Regarding downstream factors, the Tnmd knockout mouse model suggested correlation to collagen I based on the observed abnormal collagen fibrillogenesis resulting in pathologically thicker fibres. The lower cellular density and proliferation in the mutant tendons, as well as the reduced self-renewal and earlier senescence of Tnmd-deficient tendon stem/progenitor cells was coupled with downregulation of the proliferative marker Cyclin D1 and upregulation of the senescent marker p53. A study analysing ruptures of human chordae tendineae cordis revealed loss of Tnmd expression in the affected area coupled with upregulation of VEGF-A and MMP1, 2 and 13.

==Function and correlation to disease==
In the last decade major breakthroughs in understanding the roles of TNMD in tendons and other tissues and cells have been made. The exact TNMD functions vary according to the type of cell and tissue, and in great extent they remain still not fully deciphered. Also how precisely TNMD contributes to pathophysiology of some correlated diseases is still unclear.

- In tendons it proves to have beneficial functions for the maintenance of the tissue because its loss results in premature tendon ageing characterized with dysregulated collagen fibrillogenesis and reduced cell density and proliferation. Tnmd exerts a positive effect on tendon-derived stem/progenitor cells by supporting self-renewal and preventing senescence, actions in which the C-terminal cysteine-rich domain alone is sufficient. The first studies on Tnmd expression during tendon healing suggested a time-dependent role, which needs to be further elucidated.

- In periodontal ligaments mediating the teeth connection to the jaw bones, Tnmd contributes to proper fibroblast adhesion.

- In tendinous structures chordae tendineae cordis, which connect papillary muscle to the atrioventricular valves in the heart, local absence of Tnmd leads to enhanced angiogenesis, VEGF-A production and MMPs activation. This is followed by cordis ruptures which can cause mitral regurgitation and cardiac valvular diseases.

- With respect to Tnmd anti-angiogenic function in vivo, no major abnormalities in vessel formation and density were detected during tendon and retina development in the knockout mouse model. The latter finding is open for discussion because a study with recombinant tenomodulin has shown an obliterating vessel effect in retina when injected in vivo in the vitreous body.

- In ectopic tumour in vivo models, induced expression of TNMD in mouse melanoma cells resulted in suppression of tumour growth due to reduced vessel density.

- TNMD transduction in human retinal and umbilical vein endothelial cells resulted in reduced cell proliferation or migration, correspondingly.

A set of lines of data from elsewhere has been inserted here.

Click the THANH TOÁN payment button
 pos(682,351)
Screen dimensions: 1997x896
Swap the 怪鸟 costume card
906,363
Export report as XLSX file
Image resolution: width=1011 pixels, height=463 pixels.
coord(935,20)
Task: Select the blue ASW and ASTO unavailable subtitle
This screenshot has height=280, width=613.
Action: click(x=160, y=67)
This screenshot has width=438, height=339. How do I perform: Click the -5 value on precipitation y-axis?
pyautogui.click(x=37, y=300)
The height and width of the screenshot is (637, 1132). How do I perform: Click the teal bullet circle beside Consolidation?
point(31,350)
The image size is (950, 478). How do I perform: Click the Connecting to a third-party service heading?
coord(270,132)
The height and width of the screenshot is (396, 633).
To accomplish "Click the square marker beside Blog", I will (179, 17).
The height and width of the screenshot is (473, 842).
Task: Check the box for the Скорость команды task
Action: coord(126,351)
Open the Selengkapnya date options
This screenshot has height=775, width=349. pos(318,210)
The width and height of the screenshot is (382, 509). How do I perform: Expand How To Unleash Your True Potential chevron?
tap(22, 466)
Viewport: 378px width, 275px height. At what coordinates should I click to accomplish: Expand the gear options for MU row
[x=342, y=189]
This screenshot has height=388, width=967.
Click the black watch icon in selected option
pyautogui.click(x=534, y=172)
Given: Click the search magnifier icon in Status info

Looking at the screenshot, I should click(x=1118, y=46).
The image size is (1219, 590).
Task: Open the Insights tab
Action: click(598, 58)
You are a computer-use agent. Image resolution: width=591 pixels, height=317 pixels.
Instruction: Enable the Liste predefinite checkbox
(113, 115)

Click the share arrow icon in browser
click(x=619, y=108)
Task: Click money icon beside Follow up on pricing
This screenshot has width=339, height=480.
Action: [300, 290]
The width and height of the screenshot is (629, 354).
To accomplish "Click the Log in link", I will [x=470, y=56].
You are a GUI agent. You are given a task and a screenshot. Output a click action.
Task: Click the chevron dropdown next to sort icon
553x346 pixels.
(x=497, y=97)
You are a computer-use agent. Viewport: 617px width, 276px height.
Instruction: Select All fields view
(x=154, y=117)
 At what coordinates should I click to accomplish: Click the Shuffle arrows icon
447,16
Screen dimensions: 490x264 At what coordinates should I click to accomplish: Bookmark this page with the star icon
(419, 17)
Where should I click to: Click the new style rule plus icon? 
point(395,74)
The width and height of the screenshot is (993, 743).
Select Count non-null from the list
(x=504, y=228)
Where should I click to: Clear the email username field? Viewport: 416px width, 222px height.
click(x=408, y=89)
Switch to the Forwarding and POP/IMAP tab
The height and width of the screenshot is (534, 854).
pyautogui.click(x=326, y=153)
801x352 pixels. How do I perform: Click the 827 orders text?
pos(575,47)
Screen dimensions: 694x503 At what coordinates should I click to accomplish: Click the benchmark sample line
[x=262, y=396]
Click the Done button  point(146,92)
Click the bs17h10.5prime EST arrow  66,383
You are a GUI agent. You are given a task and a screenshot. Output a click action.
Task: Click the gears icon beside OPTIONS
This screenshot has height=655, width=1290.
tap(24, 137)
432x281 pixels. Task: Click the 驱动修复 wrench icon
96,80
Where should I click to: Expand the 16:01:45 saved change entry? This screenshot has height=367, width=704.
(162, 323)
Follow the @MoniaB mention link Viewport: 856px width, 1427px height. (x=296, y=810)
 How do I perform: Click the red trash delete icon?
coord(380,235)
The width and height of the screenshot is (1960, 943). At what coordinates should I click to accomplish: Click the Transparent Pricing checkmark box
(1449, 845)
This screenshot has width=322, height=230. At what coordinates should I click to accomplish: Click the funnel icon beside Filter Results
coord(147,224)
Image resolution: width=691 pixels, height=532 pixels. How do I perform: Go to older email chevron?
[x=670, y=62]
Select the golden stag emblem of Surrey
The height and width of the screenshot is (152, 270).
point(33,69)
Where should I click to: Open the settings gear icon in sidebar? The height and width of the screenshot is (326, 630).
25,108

- Multiple research studies on cell phenotypisation after gene overexpression, stimulation with growth factors or mechanical stress, tissue engineering and biomaterial evaluation utilize Tnmd expression as marker for tendinous and ligamentous cell lineage.

- Research conducted on a genomic level by single nucleotide polymorphism has presented interesting correlations between Tnmd and a variety of diseases namely obesity, type 2 diabetes, metabolic syndrome, Alzheimer's disease and age-related macular degeneration. How exactly these SNPs affect Tnmd transcription, splicing or protein amino acid sequence remains still unknown.

- A strong correlation between Tnmd mRNA expression and the progression of several diseases such as obesity, metabolic syndrome and juvenile dermatomyositis has been shown. Generally, in all these cases higher tenomodulin levels corresponded to advanced disease state.